**What is required**
Pull every line of the entries that has the word "will".

**Materials provided**
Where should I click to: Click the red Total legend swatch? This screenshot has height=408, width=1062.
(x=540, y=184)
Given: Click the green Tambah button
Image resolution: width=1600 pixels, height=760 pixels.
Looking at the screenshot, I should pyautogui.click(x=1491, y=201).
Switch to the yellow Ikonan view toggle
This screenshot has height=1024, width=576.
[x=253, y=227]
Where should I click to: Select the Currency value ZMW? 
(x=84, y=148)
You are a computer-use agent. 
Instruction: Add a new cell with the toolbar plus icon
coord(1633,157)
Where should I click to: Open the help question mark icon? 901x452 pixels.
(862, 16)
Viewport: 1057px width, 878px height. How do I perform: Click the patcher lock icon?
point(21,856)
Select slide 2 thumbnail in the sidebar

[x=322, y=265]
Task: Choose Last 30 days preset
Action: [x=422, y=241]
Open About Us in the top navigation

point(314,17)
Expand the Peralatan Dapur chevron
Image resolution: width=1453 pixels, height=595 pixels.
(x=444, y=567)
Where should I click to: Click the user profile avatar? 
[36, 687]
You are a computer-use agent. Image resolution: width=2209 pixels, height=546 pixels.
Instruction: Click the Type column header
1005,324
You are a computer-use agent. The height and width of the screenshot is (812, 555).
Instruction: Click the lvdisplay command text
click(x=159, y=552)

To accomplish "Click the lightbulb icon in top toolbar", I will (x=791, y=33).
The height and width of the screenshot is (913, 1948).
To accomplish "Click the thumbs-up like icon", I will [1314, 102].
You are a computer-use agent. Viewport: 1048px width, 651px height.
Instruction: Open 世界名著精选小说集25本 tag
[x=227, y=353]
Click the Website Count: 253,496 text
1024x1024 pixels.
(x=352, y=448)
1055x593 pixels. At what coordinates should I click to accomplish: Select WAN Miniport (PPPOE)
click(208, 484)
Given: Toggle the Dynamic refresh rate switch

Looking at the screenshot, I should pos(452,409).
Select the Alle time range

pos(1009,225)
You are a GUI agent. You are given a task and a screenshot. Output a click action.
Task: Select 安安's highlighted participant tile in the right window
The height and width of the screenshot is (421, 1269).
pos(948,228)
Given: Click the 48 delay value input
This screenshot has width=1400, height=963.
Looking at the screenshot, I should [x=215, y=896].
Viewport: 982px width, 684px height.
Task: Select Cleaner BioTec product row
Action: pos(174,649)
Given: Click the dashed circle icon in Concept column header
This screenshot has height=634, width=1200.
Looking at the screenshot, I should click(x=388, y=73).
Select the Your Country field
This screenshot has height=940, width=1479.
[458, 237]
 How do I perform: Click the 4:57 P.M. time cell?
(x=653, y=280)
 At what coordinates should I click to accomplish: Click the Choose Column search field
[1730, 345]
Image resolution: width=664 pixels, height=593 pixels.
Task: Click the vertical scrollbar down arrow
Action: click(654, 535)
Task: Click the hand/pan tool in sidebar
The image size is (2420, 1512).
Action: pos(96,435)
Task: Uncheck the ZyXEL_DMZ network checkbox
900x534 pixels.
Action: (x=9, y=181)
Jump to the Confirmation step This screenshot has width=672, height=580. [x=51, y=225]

**Written solution**
To accomplish "Click the lightbulb icon in top toolbar", I will (x=791, y=33).
To accomplish "Click the thumbs-up like icon", I will [1314, 102].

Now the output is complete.